• Short task
Write what comes next in the news report on the faltering Israeli-Palestinian cease-fire, picking up after its final paragraph.

• Text extract
-------
Sidr's organization, Islamic Jihad -- which had agreed to a now-tottering cease-fire by Palestinian militias -- promised retaliation.

"The army of occupation will pay the price, along with its soldiers and settlers," Sheik Bassam Sadi, an Islamic Jihad leader, said in a statement posted on a Web site that is closely connected to the group. "The response ... will come at the right time and the right place and will be very harsh."

"The response will be quick, like an earthquake and in the depth of the Zionist entity," an unidentified Islamic Jihad leader was quoted as saying on the Web site.

Thursday's shootout and threats of revenge were more evidence that the three-month Palestinian hudna, or cease-fire, declared on June 29 has all but broken down. Two Israelis and seven Palestinians, including two teenage suicide bombers, have died in the conflict since last Friday.

Radical Muslim groups such as Hamas say they respect the cease-fire but reserve the right to strike back if attacked. The groups say that Israel brings reprisals upon itself by pursuing and arresting suspected militants despite the cease-fire, which produced six weeks of relative calm before nearing collapse this week.

"The Zionist enemy started with the violations, and what the resistance will do is considered a natural response to the crimes of the occupation," Sharif Tahayneh, the leader of Islamic Jihad in the West Bank city of Jenin, said in a telephone interview. "The hudna cannot last while there is no commitment from the enemy."

But the Israeli government says that it must act to defend its citizens in the absence of progress by the Palestinian Authority in disarming extremist groups, as demanded by the latest Middle East peace plan, known as the "road map."

Israeli Defense Minister Shaul Mofaz referred to Sidr, who allegedly organized attacks that killed or wounded many Israelis, as a "ticking bomb." Israeli security sources said he was planning an imminent attack, but they did not give details.

Political finger-pointing, and now the possibility of a renewed cycle of carnage, has paralyzed progress on the U.S.-backed peace plan. Israel has already put a freeze on restoring parts of the West Bank to Palestinian control, and the Palestinian Authority has accused Israel of acting in bad faith.

Mofaz and the head of Palestinian security services, Mohammed Dahlan, met Thursday night to try to inch the peace initiative forward.

Each side has appealed to Washington to pressure the other to fulfill its obligations under the three-phase road map, which envisions an embryonic Palestinian state by year's end, upon completion of the second phase.

But both parties remain stuck in the first phase -- disarmament of Palestinian militants and Israeli withdrawal from parts of the West Bank.
-------
• Information supplied
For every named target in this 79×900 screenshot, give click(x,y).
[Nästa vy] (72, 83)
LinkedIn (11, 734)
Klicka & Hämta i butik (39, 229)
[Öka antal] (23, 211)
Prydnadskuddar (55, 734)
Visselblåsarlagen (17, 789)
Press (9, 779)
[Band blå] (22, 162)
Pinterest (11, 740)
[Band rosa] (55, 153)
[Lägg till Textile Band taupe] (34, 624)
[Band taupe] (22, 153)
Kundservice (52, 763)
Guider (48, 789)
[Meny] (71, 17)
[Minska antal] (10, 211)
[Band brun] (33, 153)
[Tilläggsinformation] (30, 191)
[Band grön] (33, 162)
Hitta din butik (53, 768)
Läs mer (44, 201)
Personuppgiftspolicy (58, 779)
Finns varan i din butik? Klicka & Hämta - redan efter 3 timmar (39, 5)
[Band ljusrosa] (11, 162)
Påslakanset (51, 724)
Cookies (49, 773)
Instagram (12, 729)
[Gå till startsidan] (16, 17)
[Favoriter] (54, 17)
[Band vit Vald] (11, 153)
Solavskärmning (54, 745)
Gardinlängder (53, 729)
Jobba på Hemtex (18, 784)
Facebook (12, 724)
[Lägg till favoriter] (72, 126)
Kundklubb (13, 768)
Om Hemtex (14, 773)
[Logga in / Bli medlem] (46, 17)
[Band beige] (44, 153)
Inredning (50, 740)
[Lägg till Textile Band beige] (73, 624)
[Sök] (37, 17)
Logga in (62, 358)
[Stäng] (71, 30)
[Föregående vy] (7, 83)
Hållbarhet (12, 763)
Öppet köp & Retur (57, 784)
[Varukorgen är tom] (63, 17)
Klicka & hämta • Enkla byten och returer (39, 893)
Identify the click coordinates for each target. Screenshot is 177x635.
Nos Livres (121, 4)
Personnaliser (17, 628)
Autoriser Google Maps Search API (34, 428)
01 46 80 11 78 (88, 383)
-------
• Task result
The cease-fire provided breathing room for the two camps to try to resolve some of their disagreements. But a bloody confrontation between the Israelis and suspected Hamas members last Friday in the West Bank city of Nablus, which left four Palestinians dead, triggered the latest round of violence.

Israel's attempt to capture Sidr on Thursday was not its first. It struck at him with a missile in December 2001 but killed two boys, ages 2 and 13, who were in the car he was driving.

Sidr was the head of Islamic Jihad in Hebron, a city holy to both Muslims and Jews and a volatile area where Palestinians and Jewish settlers live in constant tension. Israel blames him for the deaths of 19 Israelis and two foreign observers.

Sidr was allegedly behind a December 2002 shooting spree inside a Jewish seminary near Hebron in which four students were killed while getting ready for a Sabbath meal.

The previous month, Palestinian snipers gunned down 12 Israeli soldiers and security officers on a narrow road leading to an ancient and much-disputed shrine in Hebron. The army identified Sidr as the organizer of that attack as well.

Israeli soldiers closed in on Sidr at a building in Hebron's crowded center in the early hours of the day. The military said it called out to Sidr to surrender but that he responded with grenades and gunfire, which troops returned.

After a standoff of several hours, the army launched an antitank missile, which triggered a chain of blasts inside the building, Israeli radio reported. Sidr's body was dug out of the rubble afterward.

"No doubt that the assassination of Mohammed Sidr will have its impact on the Islamic Jihad movement," Tahayneh said, acknowledging Sidr's importance to the group. "Sidr was symbol and a leader of the resistance in the Hebron area."